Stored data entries
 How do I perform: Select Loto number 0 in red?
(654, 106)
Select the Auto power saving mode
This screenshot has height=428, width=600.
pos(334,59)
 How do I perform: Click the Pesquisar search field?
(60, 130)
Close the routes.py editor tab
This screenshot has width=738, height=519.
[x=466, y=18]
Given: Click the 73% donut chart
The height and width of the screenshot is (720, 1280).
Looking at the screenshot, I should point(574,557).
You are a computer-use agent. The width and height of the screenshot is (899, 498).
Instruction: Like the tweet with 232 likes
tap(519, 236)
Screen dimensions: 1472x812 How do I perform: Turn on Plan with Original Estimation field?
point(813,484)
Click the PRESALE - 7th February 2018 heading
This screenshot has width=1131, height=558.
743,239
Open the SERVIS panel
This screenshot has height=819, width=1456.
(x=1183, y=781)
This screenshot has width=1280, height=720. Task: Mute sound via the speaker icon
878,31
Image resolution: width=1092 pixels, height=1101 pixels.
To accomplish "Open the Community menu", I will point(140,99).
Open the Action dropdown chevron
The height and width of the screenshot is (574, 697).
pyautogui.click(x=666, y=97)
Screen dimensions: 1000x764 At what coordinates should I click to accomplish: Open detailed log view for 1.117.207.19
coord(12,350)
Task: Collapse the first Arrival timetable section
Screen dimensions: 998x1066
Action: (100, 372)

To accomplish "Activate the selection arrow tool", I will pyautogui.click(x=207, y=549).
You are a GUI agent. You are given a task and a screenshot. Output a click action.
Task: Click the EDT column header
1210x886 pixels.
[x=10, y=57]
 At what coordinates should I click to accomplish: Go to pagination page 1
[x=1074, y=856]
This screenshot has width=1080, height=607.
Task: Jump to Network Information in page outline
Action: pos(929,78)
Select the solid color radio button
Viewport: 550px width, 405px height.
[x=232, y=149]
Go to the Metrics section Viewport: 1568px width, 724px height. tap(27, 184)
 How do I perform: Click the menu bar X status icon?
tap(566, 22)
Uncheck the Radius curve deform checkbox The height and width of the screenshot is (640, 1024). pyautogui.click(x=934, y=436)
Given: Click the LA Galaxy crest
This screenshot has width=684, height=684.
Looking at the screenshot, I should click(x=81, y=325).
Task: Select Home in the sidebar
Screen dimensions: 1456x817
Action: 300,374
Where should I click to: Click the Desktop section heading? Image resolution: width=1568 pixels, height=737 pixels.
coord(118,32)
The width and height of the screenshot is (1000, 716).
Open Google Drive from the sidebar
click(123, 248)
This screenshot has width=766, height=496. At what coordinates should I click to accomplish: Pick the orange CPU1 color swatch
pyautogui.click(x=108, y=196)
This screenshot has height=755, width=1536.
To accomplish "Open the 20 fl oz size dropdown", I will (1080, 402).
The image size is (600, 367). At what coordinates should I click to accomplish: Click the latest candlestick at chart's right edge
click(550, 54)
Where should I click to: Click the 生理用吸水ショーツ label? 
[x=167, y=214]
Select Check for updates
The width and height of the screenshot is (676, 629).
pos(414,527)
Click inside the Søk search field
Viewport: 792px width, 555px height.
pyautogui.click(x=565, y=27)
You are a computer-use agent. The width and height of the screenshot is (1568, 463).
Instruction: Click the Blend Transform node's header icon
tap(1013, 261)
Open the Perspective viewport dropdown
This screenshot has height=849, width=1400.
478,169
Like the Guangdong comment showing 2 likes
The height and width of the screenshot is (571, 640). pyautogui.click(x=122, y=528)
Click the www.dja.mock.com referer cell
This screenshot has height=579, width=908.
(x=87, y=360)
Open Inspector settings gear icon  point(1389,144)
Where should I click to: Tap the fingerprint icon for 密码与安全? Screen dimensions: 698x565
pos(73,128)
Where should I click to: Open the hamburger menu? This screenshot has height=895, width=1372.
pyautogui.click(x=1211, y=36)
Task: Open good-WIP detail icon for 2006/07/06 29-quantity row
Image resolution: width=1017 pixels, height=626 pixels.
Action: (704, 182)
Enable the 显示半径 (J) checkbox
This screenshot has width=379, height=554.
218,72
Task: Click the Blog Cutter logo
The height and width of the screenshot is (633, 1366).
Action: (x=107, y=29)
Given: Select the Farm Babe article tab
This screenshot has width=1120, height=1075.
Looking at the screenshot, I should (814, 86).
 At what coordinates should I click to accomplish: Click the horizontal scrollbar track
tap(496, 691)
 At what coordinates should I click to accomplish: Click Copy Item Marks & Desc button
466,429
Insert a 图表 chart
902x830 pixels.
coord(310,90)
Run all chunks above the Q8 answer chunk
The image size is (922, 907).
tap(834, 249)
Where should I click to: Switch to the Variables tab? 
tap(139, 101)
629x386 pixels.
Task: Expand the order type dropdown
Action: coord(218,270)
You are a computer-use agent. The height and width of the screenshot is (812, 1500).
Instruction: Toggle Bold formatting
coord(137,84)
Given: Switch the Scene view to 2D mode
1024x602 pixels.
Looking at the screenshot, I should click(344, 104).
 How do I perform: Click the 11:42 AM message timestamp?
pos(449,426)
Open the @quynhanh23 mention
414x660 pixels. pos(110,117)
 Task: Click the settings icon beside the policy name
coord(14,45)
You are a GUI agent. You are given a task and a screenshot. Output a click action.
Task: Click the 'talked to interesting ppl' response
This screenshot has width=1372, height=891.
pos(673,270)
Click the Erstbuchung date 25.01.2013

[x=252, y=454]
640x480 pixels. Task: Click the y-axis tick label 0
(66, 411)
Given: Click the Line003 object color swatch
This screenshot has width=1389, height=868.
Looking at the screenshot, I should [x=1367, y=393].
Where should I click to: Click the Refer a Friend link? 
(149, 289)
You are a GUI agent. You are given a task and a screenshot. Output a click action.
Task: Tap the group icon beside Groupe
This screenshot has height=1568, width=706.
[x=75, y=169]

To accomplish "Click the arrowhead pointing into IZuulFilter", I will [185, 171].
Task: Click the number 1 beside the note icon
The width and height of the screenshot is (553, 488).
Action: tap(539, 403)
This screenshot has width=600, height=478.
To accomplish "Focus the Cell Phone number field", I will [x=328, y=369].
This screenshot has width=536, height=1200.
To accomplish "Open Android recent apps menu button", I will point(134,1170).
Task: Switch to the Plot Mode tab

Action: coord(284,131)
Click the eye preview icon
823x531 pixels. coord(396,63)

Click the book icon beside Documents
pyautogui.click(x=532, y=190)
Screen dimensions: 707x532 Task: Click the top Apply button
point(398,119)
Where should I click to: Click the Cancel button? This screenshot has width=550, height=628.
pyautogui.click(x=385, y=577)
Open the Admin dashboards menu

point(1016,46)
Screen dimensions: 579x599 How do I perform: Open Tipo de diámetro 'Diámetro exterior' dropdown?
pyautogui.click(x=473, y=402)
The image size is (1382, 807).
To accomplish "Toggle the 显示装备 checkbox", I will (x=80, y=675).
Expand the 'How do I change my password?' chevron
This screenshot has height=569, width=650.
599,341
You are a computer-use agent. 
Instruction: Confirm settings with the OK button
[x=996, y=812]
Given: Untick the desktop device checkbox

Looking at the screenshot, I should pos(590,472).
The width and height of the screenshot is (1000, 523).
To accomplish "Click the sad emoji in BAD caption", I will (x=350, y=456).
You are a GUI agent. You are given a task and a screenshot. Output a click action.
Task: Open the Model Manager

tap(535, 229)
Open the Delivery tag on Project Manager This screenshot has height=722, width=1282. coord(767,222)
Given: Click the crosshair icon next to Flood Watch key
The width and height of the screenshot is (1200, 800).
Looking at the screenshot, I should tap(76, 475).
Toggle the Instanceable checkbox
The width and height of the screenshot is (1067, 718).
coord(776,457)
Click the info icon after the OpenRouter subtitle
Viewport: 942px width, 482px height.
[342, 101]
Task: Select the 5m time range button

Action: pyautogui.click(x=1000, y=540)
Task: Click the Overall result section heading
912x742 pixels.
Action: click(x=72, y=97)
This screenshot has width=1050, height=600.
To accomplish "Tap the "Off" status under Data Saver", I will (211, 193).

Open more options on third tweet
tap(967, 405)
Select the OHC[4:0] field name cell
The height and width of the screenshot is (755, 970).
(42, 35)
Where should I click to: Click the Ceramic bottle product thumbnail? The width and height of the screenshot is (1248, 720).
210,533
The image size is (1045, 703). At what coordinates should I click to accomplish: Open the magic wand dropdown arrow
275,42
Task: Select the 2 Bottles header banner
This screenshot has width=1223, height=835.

### WHAT IS EXPECTED
Your task is to reproduce the entries exactly, starting at the first line and ending with the line containing "Close the routes.py editor tab".

### SOLVED EXERCISE
 How do I perform: Select Loto number 0 in red?
(654, 106)
Select the Auto power saving mode
This screenshot has height=428, width=600.
pos(334,59)
 How do I perform: Click the Pesquisar search field?
(60, 130)
Close the routes.py editor tab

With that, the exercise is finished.